Water Access, Pollution Realities in Naryn: EBRD to fund FS, Project

Sampling city water in Naryn

Instead of conjuring up mining related pollution problems (see also Postcard from Naryn, Kyrgyz Republic), the City of Naryn and multilateral lenders seem to be embracing the realities associated with dilapidated water and waste water treatment systems.

Shortlink: http://wp.me/p27qSt-yH

In June 2013, EBRD announced a procurement opportunity to support the City of Naryn with its request to finance the rehabilitation of the water supply and selected wastewater improvements in the city.

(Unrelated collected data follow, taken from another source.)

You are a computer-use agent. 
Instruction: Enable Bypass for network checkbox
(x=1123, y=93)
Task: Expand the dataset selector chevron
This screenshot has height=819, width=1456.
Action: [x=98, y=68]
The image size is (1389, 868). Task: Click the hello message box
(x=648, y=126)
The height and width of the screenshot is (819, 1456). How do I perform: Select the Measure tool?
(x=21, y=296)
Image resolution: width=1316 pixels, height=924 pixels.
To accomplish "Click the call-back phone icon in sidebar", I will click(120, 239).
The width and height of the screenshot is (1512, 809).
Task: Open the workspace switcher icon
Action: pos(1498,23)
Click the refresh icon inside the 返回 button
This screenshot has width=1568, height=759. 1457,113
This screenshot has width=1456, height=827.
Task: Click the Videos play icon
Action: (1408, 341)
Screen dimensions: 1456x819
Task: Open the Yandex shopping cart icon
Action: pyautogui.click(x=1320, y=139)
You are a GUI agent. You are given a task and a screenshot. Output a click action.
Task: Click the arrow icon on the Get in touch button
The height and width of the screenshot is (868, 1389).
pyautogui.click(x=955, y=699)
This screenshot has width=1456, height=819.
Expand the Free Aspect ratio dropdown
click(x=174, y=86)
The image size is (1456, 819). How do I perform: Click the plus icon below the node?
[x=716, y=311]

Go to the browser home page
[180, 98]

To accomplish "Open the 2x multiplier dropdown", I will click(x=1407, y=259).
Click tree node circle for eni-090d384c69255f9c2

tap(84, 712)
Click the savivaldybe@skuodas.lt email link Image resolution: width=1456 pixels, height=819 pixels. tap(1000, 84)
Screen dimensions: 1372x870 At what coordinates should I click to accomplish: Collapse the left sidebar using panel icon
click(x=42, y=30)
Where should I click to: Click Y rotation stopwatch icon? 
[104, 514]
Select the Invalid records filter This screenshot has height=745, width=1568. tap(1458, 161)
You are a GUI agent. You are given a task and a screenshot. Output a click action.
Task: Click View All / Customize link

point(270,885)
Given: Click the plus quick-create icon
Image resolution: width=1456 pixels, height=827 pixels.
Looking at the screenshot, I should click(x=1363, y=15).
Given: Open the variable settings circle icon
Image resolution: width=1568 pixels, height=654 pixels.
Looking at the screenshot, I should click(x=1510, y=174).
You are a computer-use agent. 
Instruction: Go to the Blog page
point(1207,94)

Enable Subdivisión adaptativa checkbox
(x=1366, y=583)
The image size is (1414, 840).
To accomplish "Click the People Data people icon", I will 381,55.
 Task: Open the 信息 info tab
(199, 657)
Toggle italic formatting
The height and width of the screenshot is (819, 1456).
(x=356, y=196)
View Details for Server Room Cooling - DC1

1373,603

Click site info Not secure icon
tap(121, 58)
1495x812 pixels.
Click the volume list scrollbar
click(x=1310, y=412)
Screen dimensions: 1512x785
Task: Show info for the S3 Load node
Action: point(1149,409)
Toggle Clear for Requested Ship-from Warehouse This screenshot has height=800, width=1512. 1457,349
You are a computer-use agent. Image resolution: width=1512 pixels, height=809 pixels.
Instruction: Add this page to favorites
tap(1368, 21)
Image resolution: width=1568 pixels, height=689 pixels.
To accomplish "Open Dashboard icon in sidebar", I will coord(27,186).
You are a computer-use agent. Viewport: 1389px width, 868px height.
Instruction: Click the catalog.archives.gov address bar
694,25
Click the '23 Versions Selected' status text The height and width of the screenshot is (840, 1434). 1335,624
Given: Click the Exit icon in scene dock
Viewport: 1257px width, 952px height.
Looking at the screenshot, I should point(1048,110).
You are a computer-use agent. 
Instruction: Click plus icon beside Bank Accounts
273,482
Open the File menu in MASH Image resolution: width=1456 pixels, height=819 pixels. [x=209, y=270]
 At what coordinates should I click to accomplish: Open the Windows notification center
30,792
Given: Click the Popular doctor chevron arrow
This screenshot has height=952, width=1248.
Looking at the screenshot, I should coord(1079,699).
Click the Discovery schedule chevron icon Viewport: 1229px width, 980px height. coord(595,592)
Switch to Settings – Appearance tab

As noted in EBRD’s procurement notice, water supply operations in the Kyrgyz Republic are characterized by severely deteriorated assets for water supply and wastewater collection; very limited wastewater treatment; high operations and maintenance costs due to the deteriorated state of the assets; unreliable water supply, sometimes only 2 hours every second day; families storing water in bathtubs and buckets when supply is available; outbreaks of water borne diseases, especially during summer; and, low institutional capacity to manage operationally and financially sustainable water supply services.

As I can confirm from my own site visit to Naryn (see picture sampling public water supply above) in response to NGO and other comments about pollution problems from the Kumtor mine (located some 200 km upstream), Naryn household connection rates to water are significantly below those in the capital region and do not meet potable quality standards. This results in a high prevalence of water borne diseases, as I also learned from studies conducted by UNICEF in 2011. This study highlighted that, in the Naryn Oblast (province), 70 percent of the schools studied never had sewage or water supply systems. And the EC-funded development of the Naryn Environmental (Ecological) Action Plan also identified other real issues of concern ranging from pollution from local coal mining to inadequate waste management (see report posted here: BIOM Naryn EMP 2011 - ПЛАН ЭКОЛОГИЧЕСКОГО УПРАВЛЕНИЯ НАРЫНСКОЙ ОБЛАСТИ).

The EBRD-funded project is hoping to create inclusion impacts on three levels: a significant increase of water connections in relation to the total population in Naryn; continuous 24 hour supply for all connected households; and an increase of the quality of water at the end-user point for all connected households. The EBRD-funded feasibility study is designed to support the assessment of the potential inclusion element of the Project by providing a baseline against relevant indicators and by developing a methodology to monitor progress throughout the project delivery and evaluation phases.

The investment cost for the proposed Project seem modest and, given Kyrgyzstan economic conditions, will be subsidized with grants. The estimated total investment is EUR 5 million, of which EUR 2.0 million would be a loan and the remainder would be a grant towards capital expenditures. One hopes that the implementation will not have the same challenges experienced by the  Almaty–Bishkek Road Rehabilitation Project, which was also funded by multilateral lenders. A joint evaluation report by the ADB and EBRD shows that the total project cost over-runs were only about 8.2%. This seems pretty good until you read on: the construction period took six years, instead of the planned 3-year schedule, and the Kyrgyz section was halved from 41 km down to a total of 19.3 km to remain within available financial resources. Not sure if building ‘half a treatment plant’ is an option that works and can deliver the expected outcomes...

One Comment to Water Access, Pollution Realities in Naryn: EBRD to fund FS, Project

  1. Adam McEniry says:

    The project will obviously bring a major improvement to the water quality of Naryn if implemented as designed. With regards to the Almaty-Bishkek road, one may wonder if the reasons for its cost overrun and much greater under-delivery are the result of poor project execution or do transparency issues loom large here. As a disclaimer I have not read the ADB and EBRD evaluation report.